**What the task requires**
Output range, inclusive: from the line containing "How do I perform: Select" to the line containing "Select the mobile". Restate those lines from the data below word for word and only those.

**Data section**
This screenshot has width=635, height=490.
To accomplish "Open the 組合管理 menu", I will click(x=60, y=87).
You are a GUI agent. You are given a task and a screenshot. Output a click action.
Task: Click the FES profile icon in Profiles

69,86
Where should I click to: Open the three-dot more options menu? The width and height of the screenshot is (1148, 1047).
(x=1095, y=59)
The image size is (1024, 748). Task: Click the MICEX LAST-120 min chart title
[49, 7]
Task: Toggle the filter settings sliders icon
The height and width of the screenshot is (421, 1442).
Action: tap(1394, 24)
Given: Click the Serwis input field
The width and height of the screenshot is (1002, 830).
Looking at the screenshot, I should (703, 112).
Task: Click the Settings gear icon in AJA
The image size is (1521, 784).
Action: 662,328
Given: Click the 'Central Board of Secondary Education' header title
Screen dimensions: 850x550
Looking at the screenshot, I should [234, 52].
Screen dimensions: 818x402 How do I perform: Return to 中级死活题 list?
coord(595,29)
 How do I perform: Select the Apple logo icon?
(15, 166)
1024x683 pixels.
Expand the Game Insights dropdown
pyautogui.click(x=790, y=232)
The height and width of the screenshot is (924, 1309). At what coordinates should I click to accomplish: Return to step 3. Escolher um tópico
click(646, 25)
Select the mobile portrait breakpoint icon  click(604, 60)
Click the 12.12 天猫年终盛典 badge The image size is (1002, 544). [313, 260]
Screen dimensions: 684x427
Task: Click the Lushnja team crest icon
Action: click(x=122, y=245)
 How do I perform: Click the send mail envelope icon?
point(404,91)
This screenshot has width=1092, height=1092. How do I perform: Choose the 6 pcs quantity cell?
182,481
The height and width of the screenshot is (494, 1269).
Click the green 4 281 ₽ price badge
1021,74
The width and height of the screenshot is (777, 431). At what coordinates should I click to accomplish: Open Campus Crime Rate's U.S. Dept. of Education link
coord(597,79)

**Solution for this problem**
 How do I perform: Select the Apple logo icon?
(15, 166)
1024x683 pixels.
Expand the Game Insights dropdown
pyautogui.click(x=790, y=232)
The height and width of the screenshot is (924, 1309). At what coordinates should I click to accomplish: Return to step 3. Escolher um tópico
click(646, 25)
Select the mobile portrait breakpoint icon  click(604, 60)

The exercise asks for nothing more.